Por Emilio Ichikawa.
Hay dos formas en que Cuba puede afianzarse en el mundo global. En ambos casos, es lo que todo indica, no estaría en juego la continuidad de la elite en el poder y, mucho menos, la sociedad y el tipo de estado -centrado en una política o excusa de defensa nacional- que se ha consolidado en la isla, como resultado de aquel evento que se llamó hace ya tiempo revolución de 1959.
En su primera opción el mundo (EEUU y la Unión Europea básicamente) le pide al régimen que se maquille, que se “produzca", pues la invitación a la corte global requiere cierta etiqueta política. Constitución, elecciones, oposición, presidentes joviales, primeras damas altruistas (¿colabora Dalia con algún hospital o jardín botánico en Cuba?)… etc. Los gobiernos globales -o como dice Castro “el" gobierno global- no le exigen a los gobernantes cubanos que salgan del poder. Por lo menos esa cláusula no está en ningún documento escrito o declaración verbal. Ni siquiera en un gesto: ¿cómo batir el agradecimiento de los máximos líderes israelitas a Castro y el voto a favor del embargo en la ONU?

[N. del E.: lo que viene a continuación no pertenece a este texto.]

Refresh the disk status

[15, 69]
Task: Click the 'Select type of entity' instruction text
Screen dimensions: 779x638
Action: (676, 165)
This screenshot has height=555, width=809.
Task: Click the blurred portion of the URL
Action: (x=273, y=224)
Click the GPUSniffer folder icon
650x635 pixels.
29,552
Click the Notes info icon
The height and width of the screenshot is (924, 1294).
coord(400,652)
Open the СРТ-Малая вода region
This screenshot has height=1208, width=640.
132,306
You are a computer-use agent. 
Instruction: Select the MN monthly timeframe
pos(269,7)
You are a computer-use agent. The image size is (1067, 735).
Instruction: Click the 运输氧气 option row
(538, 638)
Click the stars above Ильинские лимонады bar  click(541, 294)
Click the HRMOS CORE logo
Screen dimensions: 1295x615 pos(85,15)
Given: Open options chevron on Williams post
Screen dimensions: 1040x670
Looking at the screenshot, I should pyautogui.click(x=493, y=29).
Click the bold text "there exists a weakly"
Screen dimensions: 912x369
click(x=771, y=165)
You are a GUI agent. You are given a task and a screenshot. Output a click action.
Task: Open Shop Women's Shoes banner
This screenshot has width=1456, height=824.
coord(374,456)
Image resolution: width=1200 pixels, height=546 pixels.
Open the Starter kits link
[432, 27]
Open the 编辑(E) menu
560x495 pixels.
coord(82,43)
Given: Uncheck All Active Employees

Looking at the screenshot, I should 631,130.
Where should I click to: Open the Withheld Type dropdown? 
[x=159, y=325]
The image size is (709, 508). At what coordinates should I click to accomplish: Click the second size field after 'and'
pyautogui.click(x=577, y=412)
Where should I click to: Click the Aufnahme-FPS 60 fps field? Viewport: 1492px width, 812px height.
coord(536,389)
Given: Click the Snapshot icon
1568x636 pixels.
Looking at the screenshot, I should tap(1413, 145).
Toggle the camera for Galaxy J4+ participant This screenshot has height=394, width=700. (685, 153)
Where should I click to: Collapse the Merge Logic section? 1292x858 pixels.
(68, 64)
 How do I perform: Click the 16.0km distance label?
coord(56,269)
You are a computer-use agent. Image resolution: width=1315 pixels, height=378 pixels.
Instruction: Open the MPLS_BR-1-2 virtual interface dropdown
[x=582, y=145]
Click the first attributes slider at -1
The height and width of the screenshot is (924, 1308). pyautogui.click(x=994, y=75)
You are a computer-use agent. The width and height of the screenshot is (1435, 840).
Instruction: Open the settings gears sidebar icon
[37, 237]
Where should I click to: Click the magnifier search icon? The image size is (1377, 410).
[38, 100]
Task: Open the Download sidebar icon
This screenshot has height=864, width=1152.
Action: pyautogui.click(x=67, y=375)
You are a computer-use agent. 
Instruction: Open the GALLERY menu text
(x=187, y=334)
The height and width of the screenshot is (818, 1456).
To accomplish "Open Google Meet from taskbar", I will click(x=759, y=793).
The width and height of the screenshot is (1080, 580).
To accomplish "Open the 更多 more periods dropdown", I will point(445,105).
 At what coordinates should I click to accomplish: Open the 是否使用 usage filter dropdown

En el “tocador" político, el régimen cubano podría invitar a ingresar en sus estructuras a una parte de la oposición que es “compatible" con su organismo; y cuyo acople al sistema dominante sería no traumático. Por ser una oposición nacionalista, con muchas reservas ante la propiedad privada, con una zona moral que ensambla con el discurso justicialista dominante. El naufragio de esa oposición en la Asamblea Nacional, como le ha ocurrido a algunos líderes protestantes, deportistas y representantes de la sociedad civil, es tema aparte.
Pero el gobierno de La Habana cree, y es lo que ha priorizado, que la globalización tiene una segunda hendija por la que puede pasar sin hacer cambios; y es cierta sensibilidad -traducible en consentimiento- que el statu quo mundial tiene por la conservación de lo diferente, de lo curioso. Así, la política exterior cubana trata de refrendarse en la “diferencia", en la “singularidad" -como Corea del Norte. Un museo de la historia un tanto absurdo pero tolerable que, como un viejo Chevy Impala, usa piezas ajenas y se rompe con frecuencia, pero (que les) funciona.